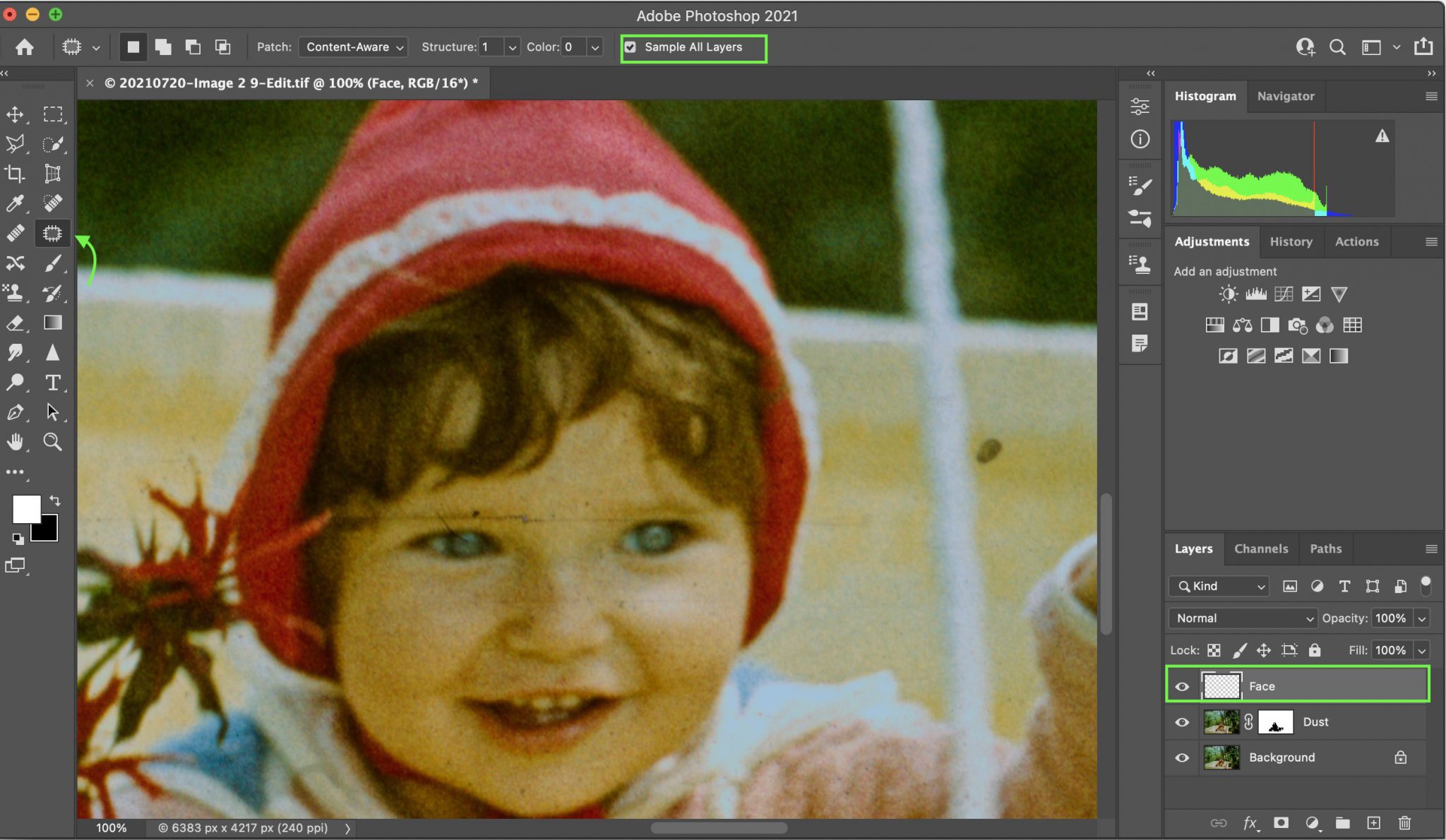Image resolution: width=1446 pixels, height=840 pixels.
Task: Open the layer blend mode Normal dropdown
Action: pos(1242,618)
+ + +
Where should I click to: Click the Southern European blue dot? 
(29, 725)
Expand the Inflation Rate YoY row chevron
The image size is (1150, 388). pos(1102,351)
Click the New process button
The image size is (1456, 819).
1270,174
+ + +
# THE REQUEST
Print the rows that begin with the line containing "Image resolution: width=1446" and end with the line containing "Action: pos(1242,618)", keeping both of those lines. Leave out the pictures.

# REPLY TO THE TASK
Image resolution: width=1446 pixels, height=840 pixels.
Task: Open the layer blend mode Normal dropdown
Action: pos(1242,618)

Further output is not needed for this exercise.